Goal of the exercise :: Make an exact reproduction of all the data.

Saved entries
++++++++

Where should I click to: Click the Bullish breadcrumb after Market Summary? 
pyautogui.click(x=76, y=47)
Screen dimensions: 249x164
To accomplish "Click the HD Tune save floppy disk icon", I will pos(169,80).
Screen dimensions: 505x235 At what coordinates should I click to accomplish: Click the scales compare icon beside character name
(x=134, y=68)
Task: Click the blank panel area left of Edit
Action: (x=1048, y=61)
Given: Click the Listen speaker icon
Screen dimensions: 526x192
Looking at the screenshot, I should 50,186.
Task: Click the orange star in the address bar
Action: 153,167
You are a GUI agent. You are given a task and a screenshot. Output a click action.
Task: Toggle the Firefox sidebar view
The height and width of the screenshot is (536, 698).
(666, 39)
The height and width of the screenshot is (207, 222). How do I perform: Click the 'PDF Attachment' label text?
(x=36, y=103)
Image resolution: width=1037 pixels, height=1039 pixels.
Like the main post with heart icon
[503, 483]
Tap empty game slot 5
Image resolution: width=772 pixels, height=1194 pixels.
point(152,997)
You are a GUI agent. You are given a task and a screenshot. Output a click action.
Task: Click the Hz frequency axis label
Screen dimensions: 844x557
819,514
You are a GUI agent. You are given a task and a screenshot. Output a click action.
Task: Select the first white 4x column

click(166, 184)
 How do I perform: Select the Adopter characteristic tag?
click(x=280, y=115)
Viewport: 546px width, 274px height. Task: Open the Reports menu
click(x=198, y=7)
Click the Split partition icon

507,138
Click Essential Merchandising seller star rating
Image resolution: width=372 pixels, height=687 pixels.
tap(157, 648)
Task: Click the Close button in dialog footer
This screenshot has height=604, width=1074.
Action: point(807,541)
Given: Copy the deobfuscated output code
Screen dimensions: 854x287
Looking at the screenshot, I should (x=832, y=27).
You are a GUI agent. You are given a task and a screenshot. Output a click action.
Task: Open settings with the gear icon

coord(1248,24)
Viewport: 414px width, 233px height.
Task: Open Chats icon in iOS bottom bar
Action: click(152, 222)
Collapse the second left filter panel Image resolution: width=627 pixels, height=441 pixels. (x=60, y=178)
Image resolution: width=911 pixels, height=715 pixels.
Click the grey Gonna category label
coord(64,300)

++++++++

Result ::
Where should I click to: Click the Bullish breadcrumb after Market Summary? 
pyautogui.click(x=76, y=47)
Screen dimensions: 249x164
To accomplish "Click the HD Tune save floppy disk icon", I will pos(169,80).
Screen dimensions: 505x235 At what coordinates should I click to accomplish: Click the scales compare icon beside character name
(x=134, y=68)
Task: Click the blank panel area left of Edit
Action: (x=1048, y=61)
Given: Click the Listen speaker icon
Screen dimensions: 526x192
Looking at the screenshot, I should 50,186.
Task: Click the orange star in the address bar
Action: 153,167
You are a GUI agent. You are given a task and a screenshot. Output a click action.
Task: Toggle the Firefox sidebar view
The height and width of the screenshot is (536, 698).
(666, 39)
The height and width of the screenshot is (207, 222). How do I perform: Click the 'PDF Attachment' label text?
(x=36, y=103)
Image resolution: width=1037 pixels, height=1039 pixels.
Like the main post with heart icon
[503, 483]
Tap empty game slot 5
Image resolution: width=772 pixels, height=1194 pixels.
point(152,997)
You are a GUI agent. You are given a task and a screenshot. Output a click action.
Task: Click the Hz frequency axis label
Screen dimensions: 844x557
819,514
You are a GUI agent. You are given a task and a screenshot. Output a click action.
Task: Select the first white 4x column

click(166, 184)
 How do I perform: Select the Adopter characteristic tag?
click(x=280, y=115)
Viewport: 546px width, 274px height. Task: Open the Reports menu
click(x=198, y=7)
Click the Split partition icon

507,138
Click Essential Merchandising seller star rating
Image resolution: width=372 pixels, height=687 pixels.
tap(157, 648)
Task: Click the Close button in dialog footer
This screenshot has height=604, width=1074.
Action: point(807,541)
Given: Copy the deobfuscated output code
Screen dimensions: 854x287
Looking at the screenshot, I should (x=832, y=27).
You are a GUI agent. You are given a task and a screenshot. Output a click action.
Task: Open settings with the gear icon

coord(1248,24)
Viewport: 414px width, 233px height.
Task: Open Chats icon in iOS bottom bar
Action: click(152, 222)
Collapse the second left filter panel Image resolution: width=627 pixels, height=441 pixels. (x=60, y=178)
Image resolution: width=911 pixels, height=715 pixels.
Click the grey Gonna category label
coord(64,300)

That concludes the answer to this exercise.